Risoluzione bancaria. Il bail-in si affianca dunque alle tre già previste strategie di risoluzione delle crisi bancarie che l’autorità competente (Banca d’Italia nel caso italiano) avrà modo di attuare in caso di dissesto: vendere una parte dell’attività a un acquirente privato; trasferire temporaneamente attività e passività a un’entità (Banca ponte) costituita e gestita dalle autorità per proseguire le funzioni più importanti, in vista di una successiva vendita sul mercato; trasferire le attività deteriorate a un veicolo (bad bank) che ne gestisca la liquidazione in tempi ragionevoli; E infine il risanamento interno, il bail-in per l’appunto. Oltre al bail-in, merita però una parentesi a sé il concetto di moral hazard, sottilmente legato alla presente normativa.

## Dati forniti
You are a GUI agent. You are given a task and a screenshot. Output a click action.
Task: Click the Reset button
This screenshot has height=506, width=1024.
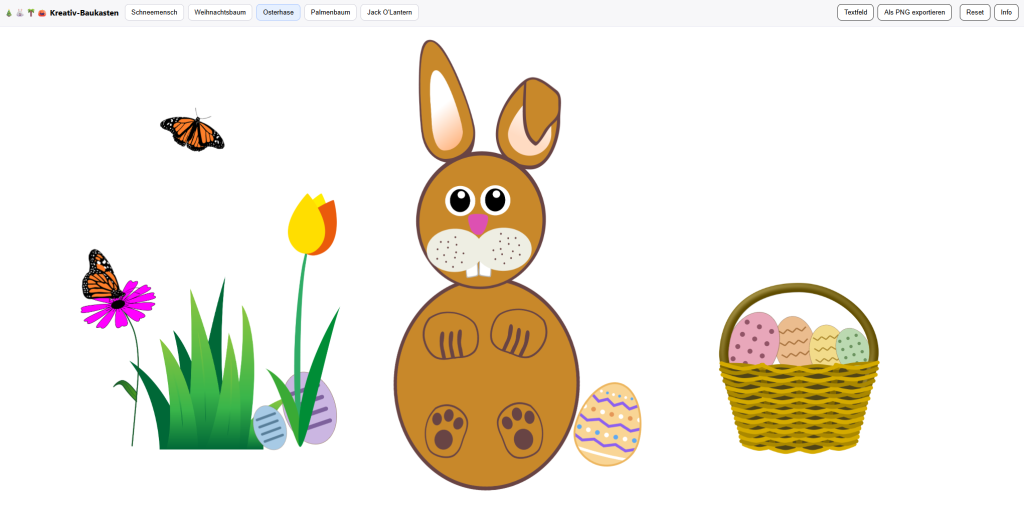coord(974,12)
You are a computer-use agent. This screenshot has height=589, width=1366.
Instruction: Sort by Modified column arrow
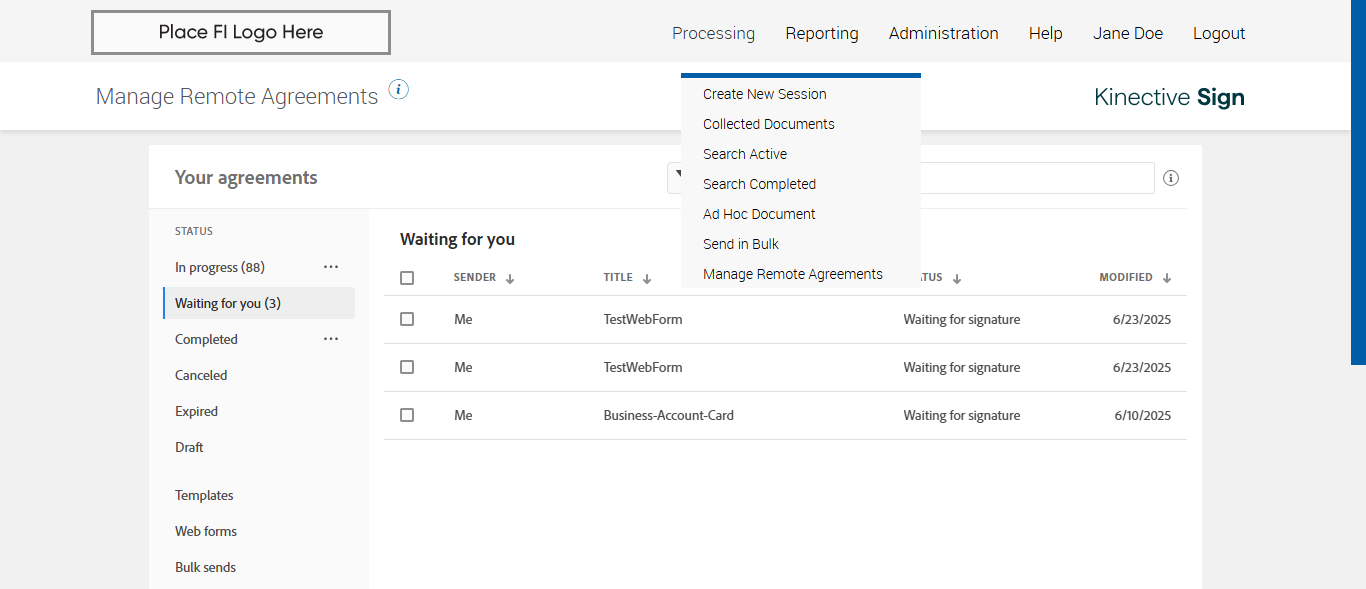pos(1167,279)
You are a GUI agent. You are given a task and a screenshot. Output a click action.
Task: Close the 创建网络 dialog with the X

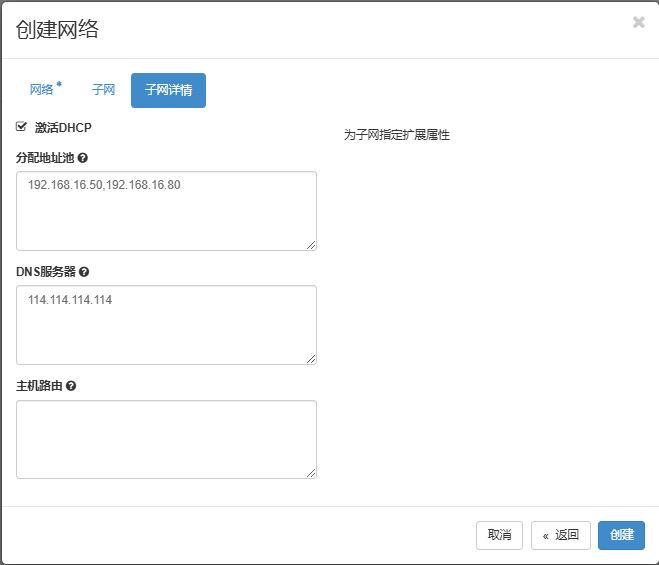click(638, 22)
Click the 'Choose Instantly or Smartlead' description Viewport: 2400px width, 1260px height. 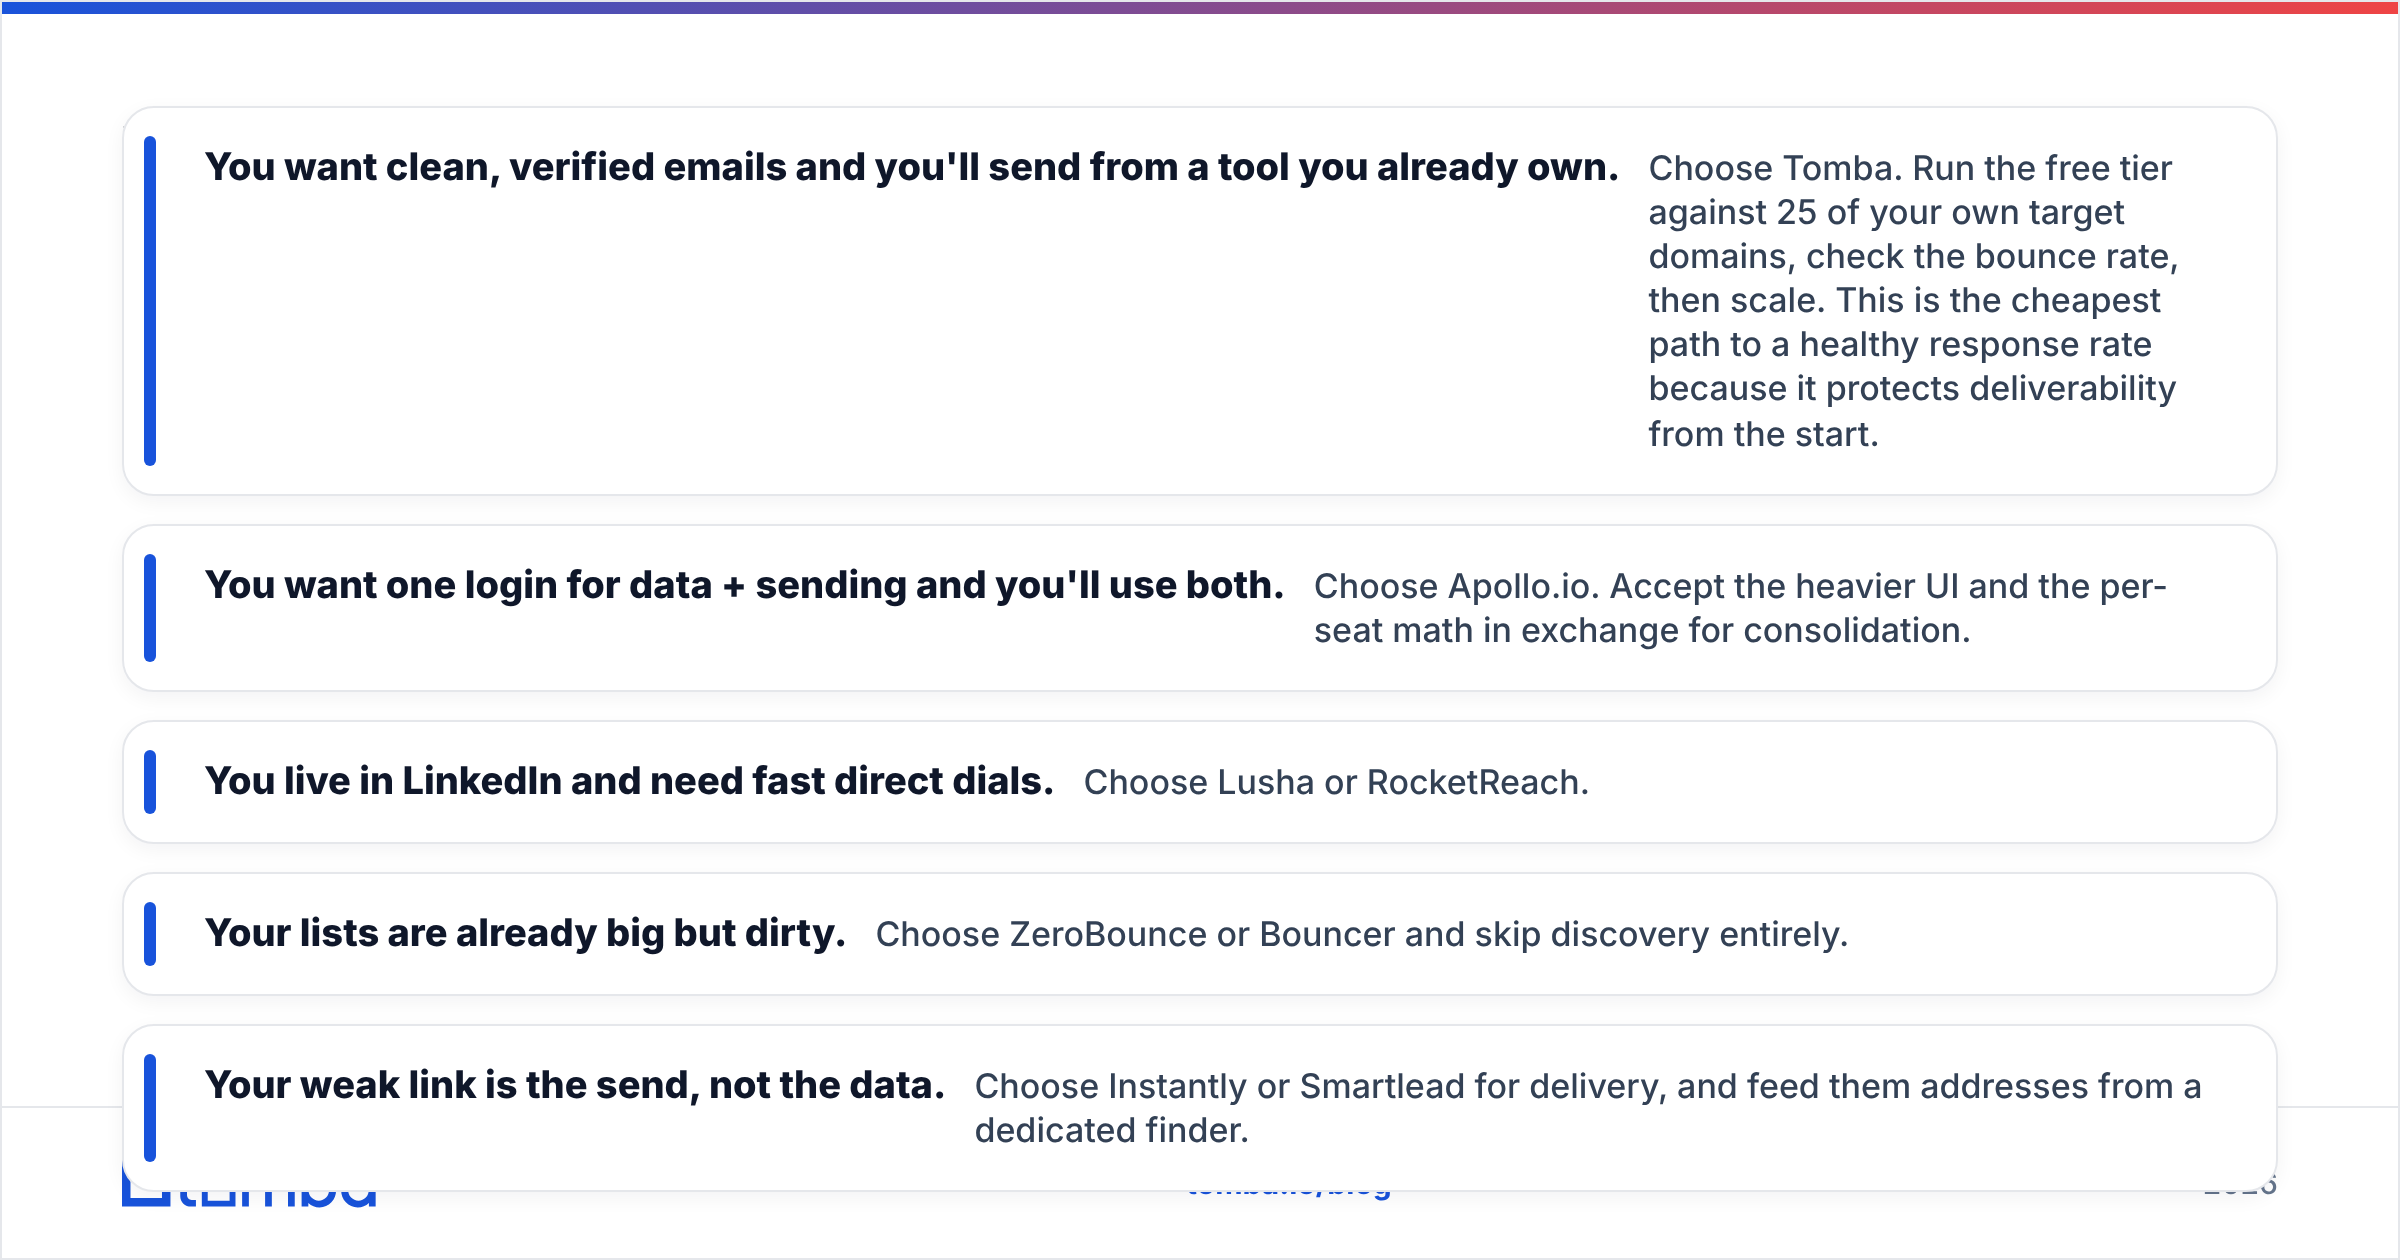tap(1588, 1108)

==

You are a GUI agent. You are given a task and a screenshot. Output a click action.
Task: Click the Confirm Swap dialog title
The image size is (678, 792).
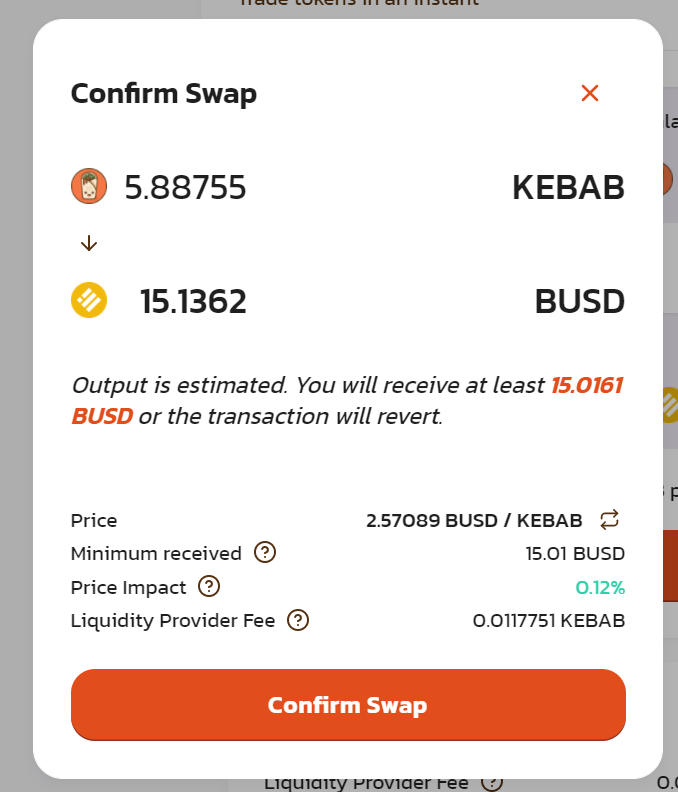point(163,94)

--

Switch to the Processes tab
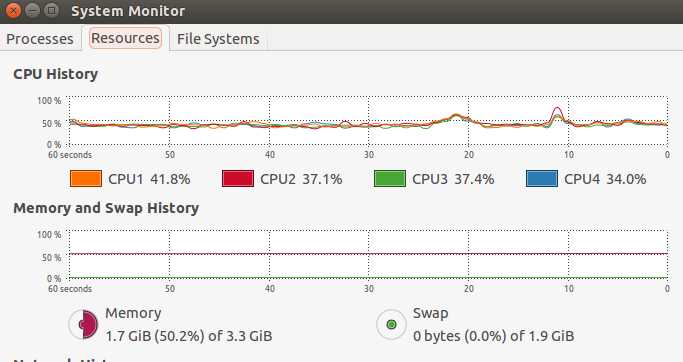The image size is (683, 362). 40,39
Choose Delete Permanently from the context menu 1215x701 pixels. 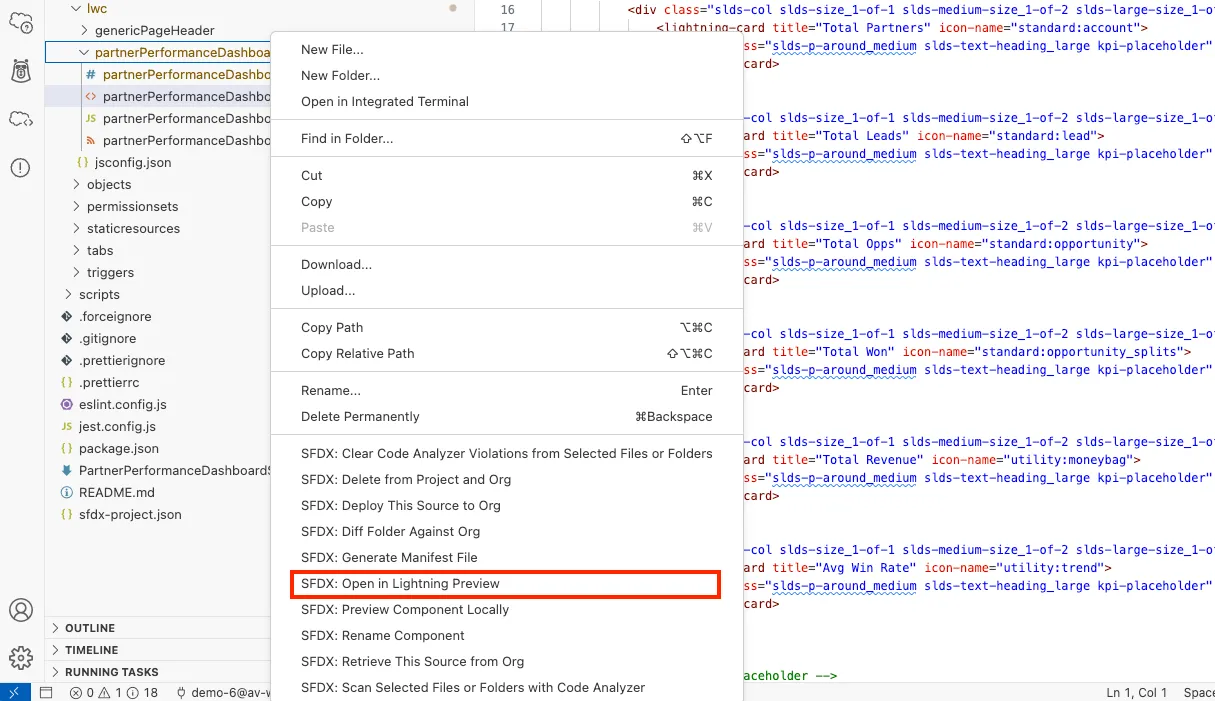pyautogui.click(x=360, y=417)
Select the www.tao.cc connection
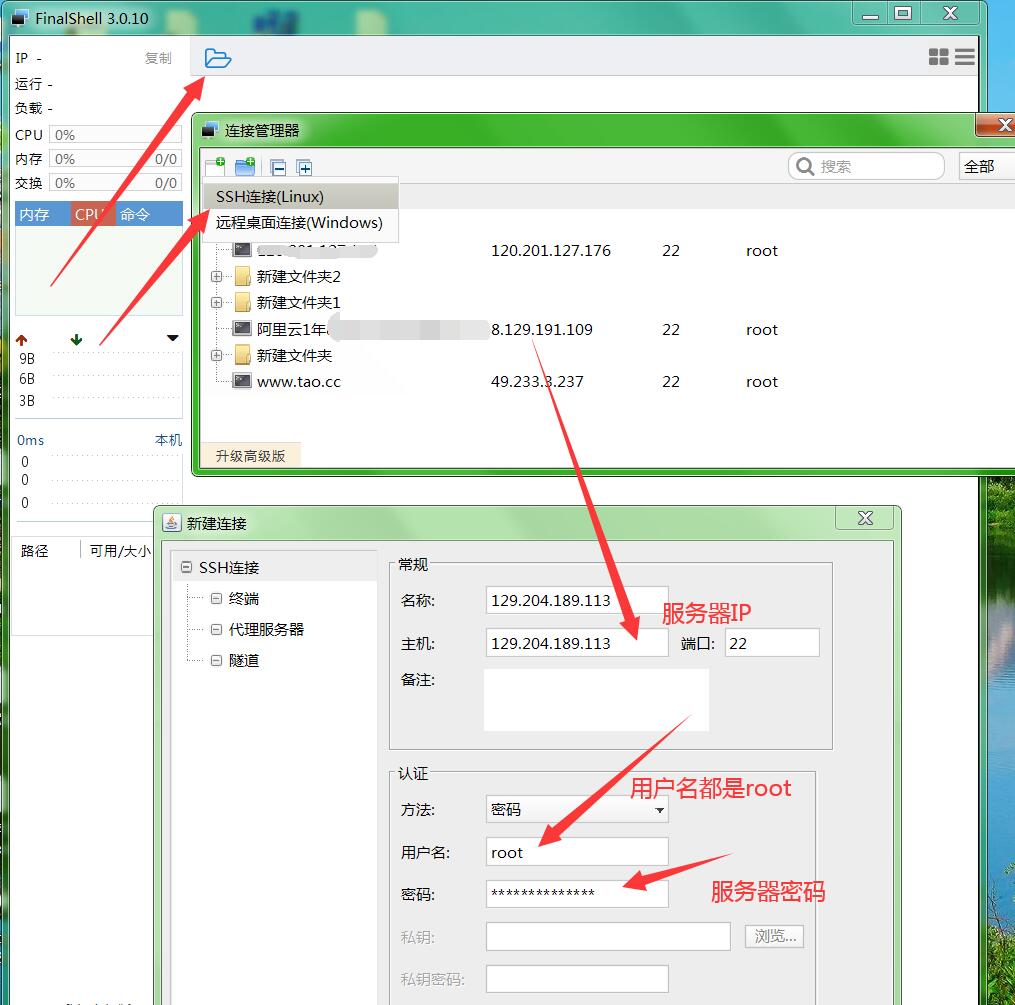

## Azioni richieste
1) Nel brano sulla risoluzione bancaria, riscrivi tutto da "Risoluzione bancaria. Il" fino a "alla presente normativa.", sostituendo "veicolo" con "soggetto".
2) Secondo il brano sulla risoluzione bancaria, quale autorità è competente nel caso italiano?

## Elenco risposte
1)
Risoluzione bancaria. Il bail-in si affianca dunque alle tre già previste strategie di risoluzione delle crisi bancarie che l’autorità competente (Banca d’Italia nel caso italiano) avrà modo di attuare in caso di dissesto: vendere una parte dell’attività a un acquirente privato; trasferire temporaneamente attività e passività a un’entità (Banca ponte) costituita e gestita dalle autorità per proseguire le funzioni più importanti, in vista di una successiva vendita sul mercato; trasferire le attività deteriorate a un soggetto (bad bank) che ne gestisca la liquidazione in tempi ragionevoli; E infine il risanamento interno, il bail-in per l’appunto. Oltre al bail-in, merita però una parentesi a sé il concetto di moral hazard, sottilmente legato alla presente normativa.

2) La Banca d’Italia.